Reproduce every one of the following lines without changing anything.

Data for locating words and elements:
+ + + +

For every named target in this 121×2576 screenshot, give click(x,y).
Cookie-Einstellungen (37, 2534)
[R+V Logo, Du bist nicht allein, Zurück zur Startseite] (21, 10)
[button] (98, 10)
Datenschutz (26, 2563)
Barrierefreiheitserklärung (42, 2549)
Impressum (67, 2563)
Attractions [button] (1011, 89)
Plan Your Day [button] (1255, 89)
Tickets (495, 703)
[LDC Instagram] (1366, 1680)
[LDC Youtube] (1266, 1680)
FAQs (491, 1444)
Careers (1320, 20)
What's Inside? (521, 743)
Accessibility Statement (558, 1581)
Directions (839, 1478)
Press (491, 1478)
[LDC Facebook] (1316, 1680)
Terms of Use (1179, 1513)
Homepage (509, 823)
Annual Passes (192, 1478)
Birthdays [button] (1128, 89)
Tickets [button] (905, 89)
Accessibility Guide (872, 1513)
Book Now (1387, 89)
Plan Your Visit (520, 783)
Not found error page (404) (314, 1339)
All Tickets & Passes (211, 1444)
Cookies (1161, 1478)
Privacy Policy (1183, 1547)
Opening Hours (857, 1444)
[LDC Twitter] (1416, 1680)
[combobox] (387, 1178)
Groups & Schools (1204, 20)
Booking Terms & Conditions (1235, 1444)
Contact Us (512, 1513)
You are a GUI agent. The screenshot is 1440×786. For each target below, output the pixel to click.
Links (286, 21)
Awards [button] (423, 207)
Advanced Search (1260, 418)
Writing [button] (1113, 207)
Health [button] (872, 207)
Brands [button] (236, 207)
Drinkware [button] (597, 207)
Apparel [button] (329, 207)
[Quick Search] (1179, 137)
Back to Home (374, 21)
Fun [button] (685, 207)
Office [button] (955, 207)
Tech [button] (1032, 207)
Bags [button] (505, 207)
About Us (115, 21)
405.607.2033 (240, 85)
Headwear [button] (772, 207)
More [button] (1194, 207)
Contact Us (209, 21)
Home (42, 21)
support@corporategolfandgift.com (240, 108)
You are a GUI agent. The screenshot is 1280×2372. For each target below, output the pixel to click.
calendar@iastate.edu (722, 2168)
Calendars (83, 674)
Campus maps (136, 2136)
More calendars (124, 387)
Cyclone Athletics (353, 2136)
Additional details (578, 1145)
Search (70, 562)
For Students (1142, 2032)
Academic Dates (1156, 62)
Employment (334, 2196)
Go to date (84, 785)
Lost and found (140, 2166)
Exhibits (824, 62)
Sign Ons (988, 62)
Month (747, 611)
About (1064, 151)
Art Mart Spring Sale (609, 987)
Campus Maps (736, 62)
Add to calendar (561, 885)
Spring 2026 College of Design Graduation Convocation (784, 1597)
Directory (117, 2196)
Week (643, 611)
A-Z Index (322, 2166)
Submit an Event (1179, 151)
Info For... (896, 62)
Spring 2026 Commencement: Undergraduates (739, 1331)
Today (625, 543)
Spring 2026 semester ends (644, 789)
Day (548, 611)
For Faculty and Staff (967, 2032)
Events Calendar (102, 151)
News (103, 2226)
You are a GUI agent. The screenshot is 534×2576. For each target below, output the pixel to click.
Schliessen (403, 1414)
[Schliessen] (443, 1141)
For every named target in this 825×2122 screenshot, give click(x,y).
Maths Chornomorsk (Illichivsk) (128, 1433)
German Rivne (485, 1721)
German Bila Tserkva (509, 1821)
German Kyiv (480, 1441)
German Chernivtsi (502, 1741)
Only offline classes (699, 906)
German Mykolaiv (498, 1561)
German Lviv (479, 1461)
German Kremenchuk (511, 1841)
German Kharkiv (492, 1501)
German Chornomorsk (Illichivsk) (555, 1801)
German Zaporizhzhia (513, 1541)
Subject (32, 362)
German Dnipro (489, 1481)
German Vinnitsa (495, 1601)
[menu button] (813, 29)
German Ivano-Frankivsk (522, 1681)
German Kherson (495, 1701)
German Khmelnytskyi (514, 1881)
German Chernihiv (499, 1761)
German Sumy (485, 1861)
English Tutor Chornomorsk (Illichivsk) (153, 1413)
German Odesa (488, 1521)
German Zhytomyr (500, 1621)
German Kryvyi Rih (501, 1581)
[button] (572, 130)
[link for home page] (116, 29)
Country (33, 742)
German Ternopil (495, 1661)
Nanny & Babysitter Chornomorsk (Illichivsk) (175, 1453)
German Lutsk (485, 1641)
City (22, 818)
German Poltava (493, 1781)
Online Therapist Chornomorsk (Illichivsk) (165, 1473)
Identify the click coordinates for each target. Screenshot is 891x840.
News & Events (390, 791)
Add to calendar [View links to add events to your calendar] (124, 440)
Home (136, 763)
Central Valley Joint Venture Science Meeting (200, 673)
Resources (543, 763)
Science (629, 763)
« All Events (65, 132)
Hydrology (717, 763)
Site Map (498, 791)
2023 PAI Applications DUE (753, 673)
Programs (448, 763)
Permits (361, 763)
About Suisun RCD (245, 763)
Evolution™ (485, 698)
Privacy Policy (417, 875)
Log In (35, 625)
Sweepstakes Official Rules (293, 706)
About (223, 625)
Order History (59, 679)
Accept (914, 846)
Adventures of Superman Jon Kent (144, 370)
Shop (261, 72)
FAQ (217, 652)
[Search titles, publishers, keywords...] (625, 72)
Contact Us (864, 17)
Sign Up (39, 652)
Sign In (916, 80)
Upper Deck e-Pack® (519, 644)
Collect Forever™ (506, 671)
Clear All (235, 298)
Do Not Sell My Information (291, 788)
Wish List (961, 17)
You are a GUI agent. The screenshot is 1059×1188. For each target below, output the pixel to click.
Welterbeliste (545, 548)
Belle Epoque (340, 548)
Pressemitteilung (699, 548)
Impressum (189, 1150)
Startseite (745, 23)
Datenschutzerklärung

+ + + +

The completed task >>
For every named target in this 121×2576 screenshot, give click(x,y).
Cookie-Einstellungen (37, 2534)
[R+V Logo, Du bist nicht allein, Zurück zur Startseite] (21, 10)
[button] (98, 10)
Datenschutz (26, 2563)
Barrierefreiheitserklärung (42, 2549)
Impressum (67, 2563)
Attractions [button] (1011, 89)
Plan Your Day [button] (1255, 89)
Tickets (495, 703)
[LDC Instagram] (1366, 1680)
[LDC Youtube] (1266, 1680)
FAQs (491, 1444)
Careers (1320, 20)
What's Inside? (521, 743)
Accessibility Statement (558, 1581)
Directions (839, 1478)
Press (491, 1478)
[LDC Facebook] (1316, 1680)
Terms of Use (1179, 1513)
Homepage (509, 823)
Annual Passes (192, 1478)
Birthdays [button] (1128, 89)
Tickets [button] (905, 89)
Accessibility Guide (872, 1513)
Book Now (1387, 89)
Plan Your Visit (520, 783)
Not found error page (404) (314, 1339)
All Tickets & Passes (211, 1444)
Cookies (1161, 1478)
Privacy Policy (1183, 1547)
Opening Hours (857, 1444)
[LDC Twitter] (1416, 1680)
[combobox] (387, 1178)
Groups & Schools (1204, 20)
Booking Terms & Conditions (1235, 1444)
Contact Us (512, 1513)
You are a GUI agent. The screenshot is 1440×786. For each target below, output the pixel to click.
Links (286, 21)
Awards [button] (423, 207)
Advanced Search (1260, 418)
Writing [button] (1113, 207)
Health [button] (872, 207)
Brands [button] (236, 207)
Drinkware [button] (597, 207)
Apparel [button] (329, 207)
[Quick Search] (1179, 137)
Back to Home (374, 21)
Fun [button] (685, 207)
Office [button] (955, 207)
Tech [button] (1032, 207)
Bags [button] (505, 207)
About Us (115, 21)
405.607.2033 (240, 85)
Headwear [button] (772, 207)
More [button] (1194, 207)
Contact Us (209, 21)
Home (42, 21)
support@corporategolfandgift.com (240, 108)
You are a GUI agent. The screenshot is 1280×2372. For each target below, output the pixel to click.
calendar@iastate.edu (722, 2168)
Calendars (83, 674)
Campus maps (136, 2136)
More calendars (124, 387)
Cyclone Athletics (353, 2136)
Additional details (578, 1145)
Search (70, 562)
For Students (1142, 2032)
Academic Dates (1156, 62)
Employment (334, 2196)
Go to date (84, 785)
Lost and found (140, 2166)
Exhibits (824, 62)
Sign Ons (988, 62)
Month (747, 611)
About (1064, 151)
Art Mart Spring Sale (609, 987)
Campus Maps (736, 62)
Add to calendar (561, 885)
Spring 2026 College of Design Graduation Convocation (784, 1597)
Directory (117, 2196)
Week (643, 611)
A-Z Index (322, 2166)
Submit an Event (1179, 151)
Info For... (896, 62)
Spring 2026 Commencement: Undergraduates (739, 1331)
Today (625, 543)
Spring 2026 semester ends (644, 789)
Day (548, 611)
For Faculty and Staff (967, 2032)
Events Calendar (102, 151)
News (103, 2226)
You are a GUI agent. The screenshot is 534×2576. For each target below, output the pixel to click.
Schliessen (403, 1414)
[Schliessen] (443, 1141)
For every named target in this 825×2122 screenshot, give click(x,y).
Maths Chornomorsk (Illichivsk) (128, 1433)
German Rivne (485, 1721)
German Bila Tserkva (509, 1821)
German Kyiv (480, 1441)
German Chernivtsi (502, 1741)
Only offline classes (699, 906)
German Mykolaiv (498, 1561)
German Lviv (479, 1461)
German Kremenchuk (511, 1841)
German Kharkiv (492, 1501)
German Chornomorsk (Illichivsk) (555, 1801)
German Zaporizhzhia (513, 1541)
Subject (32, 362)
German Dnipro (489, 1481)
German Vinnitsa (495, 1601)
[menu button] (813, 29)
German Ivano-Frankivsk (522, 1681)
German Kherson (495, 1701)
German Khmelnytskyi (514, 1881)
German Chernihiv (499, 1761)
German Sumy (485, 1861)
English Tutor Chornomorsk (Illichivsk) (153, 1413)
German Odesa (488, 1521)
German Zhytomyr (500, 1621)
German Kryvyi Rih (501, 1581)
[button] (572, 130)
[link for home page] (116, 29)
Country (33, 742)
German Ternopil (495, 1661)
Nanny & Babysitter Chornomorsk (Illichivsk) (175, 1453)
German Lutsk (485, 1641)
City (22, 818)
German Poltava (493, 1781)
Online Therapist Chornomorsk (Illichivsk) (165, 1473)
Identify the click coordinates for each target. Screenshot is 891x840.
News & Events (390, 791)
Add to calendar [View links to add events to your calendar] (124, 440)
Home (136, 763)
Central Valley Joint Venture Science Meeting (200, 673)
Resources (543, 763)
Science (629, 763)
« All Events (65, 132)
Hydrology (717, 763)
Site Map (498, 791)
2023 PAI Applications DUE (753, 673)
Programs (448, 763)
Permits (361, 763)
About Suisun RCD (245, 763)
Evolution™ (485, 698)
Privacy Policy (417, 875)
Log In (35, 625)
Sweepstakes Official Rules (293, 706)
About (223, 625)
Order History (59, 679)
Accept (914, 846)
Adventures of Superman Jon Kent (144, 370)
Shop (261, 72)
FAQ (217, 652)
[Search titles, publishers, keywords...] (625, 72)
Contact Us (864, 17)
Sign Up (39, 652)
Sign In (916, 80)
Upper Deck e-Pack® (519, 644)
Collect Forever™ (506, 671)
Clear All (235, 298)
Do Not Sell My Information (291, 788)
Wish List (961, 17)
You are a GUI agent. The screenshot is 1059×1188. For each target below, output the pixel to click.
Welterbeliste (545, 548)
Belle Epoque (340, 548)
Pressemitteilung (699, 548)
Impressum (189, 1150)
Startseite (745, 23)
Datenschutzerklärung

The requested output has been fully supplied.